● **SOURCE EXTRACT**:
● ● ● ● ● ● ●

ELIZABETH BLAIR, BYLINE: The promotion is called Small Business, Big Game, and it's a little like "American Idol" for little entrepreneurs. Intuit, the company that owns software tools like Quicken and Turbo Tax, is the sponsor. They're giving a professionally produced ad on the Super Bowl to the small business with, among other things, the most inspiring story. To get the word out, Intuit recruited sportscaster and former football coach Jimmy Johnson.


JIMMY JOHNSON: What will over a hundred million people see? The first ever small business commercial on the big game. Who's with me?


BLAIR: Intuit says some 15,000 small businesses entered the contest, from an organic ice cream truck in Los Angeles to a pet spa in Ashburn, Virginia. Small companies are among Intuit's primary customers and it wants more. Heather McLellan is Intuit's director of corporate communications.

HEATHER MCLELLAN: Our concept is all centered around the fact that small businesses are the unsung heroes of our country. So the whole idea was how do we put them on the world stage in a way that's never been done before, and that led us to the concept of a commercial on the big game.

BLAIR: To be eligible, businesses had to have no more than 50 employees. Contestants posted online videos on a special website, telling their stories and urging people to vote for them. Ultimately, four finalists were selected: a pet food business in North Carolina called Barley Labs, a natural compost company in Idaho called Dairy Poop, a girls' toymaker in California, and an organic egg farm in Wrenshall, Minnesota.

LUCIE AMUNDSEN: I can't walk down the street without people asking me if we've won.

BLAIR: Lucie Amundsen of Locally Laid Eggs is thrilled they've got a one-in-four shot at something they could never afford on their own: a commercial during the Super Bowl. Plus, she says, they've been getting a ton of free media coverage from local fans.

● ● ● ● ● ● ●

● **EXCERPTED DATA**:
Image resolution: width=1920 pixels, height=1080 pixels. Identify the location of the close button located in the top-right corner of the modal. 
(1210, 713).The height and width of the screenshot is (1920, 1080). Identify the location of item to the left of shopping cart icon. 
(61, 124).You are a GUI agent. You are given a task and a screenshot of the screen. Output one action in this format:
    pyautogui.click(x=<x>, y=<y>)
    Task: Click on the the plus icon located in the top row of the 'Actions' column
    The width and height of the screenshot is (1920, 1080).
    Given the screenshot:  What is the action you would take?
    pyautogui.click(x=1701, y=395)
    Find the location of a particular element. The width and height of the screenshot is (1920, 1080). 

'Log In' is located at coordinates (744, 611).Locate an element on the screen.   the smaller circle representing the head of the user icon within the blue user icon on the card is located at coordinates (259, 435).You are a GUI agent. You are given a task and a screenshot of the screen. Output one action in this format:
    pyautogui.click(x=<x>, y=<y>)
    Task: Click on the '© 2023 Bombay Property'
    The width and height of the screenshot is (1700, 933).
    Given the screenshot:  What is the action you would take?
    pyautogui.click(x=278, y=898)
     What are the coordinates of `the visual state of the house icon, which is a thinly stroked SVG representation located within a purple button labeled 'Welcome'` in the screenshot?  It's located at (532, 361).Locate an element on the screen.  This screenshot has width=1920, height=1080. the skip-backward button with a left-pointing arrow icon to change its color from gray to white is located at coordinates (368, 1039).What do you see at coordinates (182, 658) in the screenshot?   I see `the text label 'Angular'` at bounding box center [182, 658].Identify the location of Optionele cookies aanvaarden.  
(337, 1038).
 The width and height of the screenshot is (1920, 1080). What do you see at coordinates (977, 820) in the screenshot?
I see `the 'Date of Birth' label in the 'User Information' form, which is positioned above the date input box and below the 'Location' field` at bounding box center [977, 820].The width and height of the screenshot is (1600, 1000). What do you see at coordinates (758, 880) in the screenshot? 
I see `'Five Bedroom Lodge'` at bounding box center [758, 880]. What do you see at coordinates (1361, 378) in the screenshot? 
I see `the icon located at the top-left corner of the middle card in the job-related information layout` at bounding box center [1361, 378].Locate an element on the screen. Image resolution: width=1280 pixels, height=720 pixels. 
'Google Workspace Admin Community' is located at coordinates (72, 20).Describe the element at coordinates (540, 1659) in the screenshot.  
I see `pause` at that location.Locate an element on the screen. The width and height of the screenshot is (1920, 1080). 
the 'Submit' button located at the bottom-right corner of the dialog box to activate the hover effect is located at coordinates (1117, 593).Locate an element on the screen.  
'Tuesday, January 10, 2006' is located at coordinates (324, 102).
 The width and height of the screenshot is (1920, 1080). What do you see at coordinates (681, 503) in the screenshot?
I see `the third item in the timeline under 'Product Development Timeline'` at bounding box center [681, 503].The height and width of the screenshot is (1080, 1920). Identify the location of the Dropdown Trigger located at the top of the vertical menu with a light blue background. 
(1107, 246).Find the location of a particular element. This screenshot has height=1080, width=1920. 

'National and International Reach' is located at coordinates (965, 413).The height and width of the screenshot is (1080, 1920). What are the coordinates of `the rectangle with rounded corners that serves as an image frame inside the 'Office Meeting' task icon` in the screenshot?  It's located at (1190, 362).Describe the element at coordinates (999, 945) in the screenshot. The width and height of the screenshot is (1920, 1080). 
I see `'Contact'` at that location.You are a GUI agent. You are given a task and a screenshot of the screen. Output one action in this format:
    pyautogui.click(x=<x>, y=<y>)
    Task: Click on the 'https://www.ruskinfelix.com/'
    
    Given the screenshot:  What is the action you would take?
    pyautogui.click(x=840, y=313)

● ● ● ● ● ● ●

● **PROBLEM DETAILS**:
Could you continue the Intuit Super Bowl contest report from where it stops, writing on after its last sentence?

● **EXERCISE ANSWER**:
AMUNDSEN: We had lawn signs, homemade signs in storefronts. We had a free billboard.

BLAIR: So in the same way "American Idol" can catapult a singer to stardom, the winner of Intuit's contest could see its business explode. And what's in it for Intuit? Advertising expert Barbara Lippert writes a column for

BARBARA LIPPERT: I think it's a really good strategy because when you hear the word Intuit, you have no idea what it is.

BLAIR: Lippert says not only is Intuit getting its name out there, but it's helping potential customers grow.

LIPPERT: And hoping that they will become huge customers once they become huge businesses. So it's a really good bet.

BLAIR: Now, there have been some hiccups in this promotional contest. The marijuana advocacy group NORML entered...


UNIDENTIFIED WOMAN #1: Legalization.




BLAIR: ...and did extremely well in the public voting. But they didn't make it to the second round. Why not? Heather McLellan says their panel of judges valued businesses over causes.

MCLELLAN: The second round, when we got to the 20, it was based on a number of criteria. Some of those criteria, as you can imagine, are things like, does it represent the Intuit brand?

BLAIR: Another snafu: The toymaker GoldieBlox did make it to the final four but got involved in a legal battle when they adapted a Beastie Boys' song...


UNIDENTIFIED GROUP #2: (Singing) Girls, you think you know what we want. Girls.

BLAIR: But GoldieBlox never asked the band's permission. Intuit says they are not getting involved. The winner of Small Business, Big Game will be announced two days before the Super Bowl on January 31st. Elizabeth Blair, NPR News.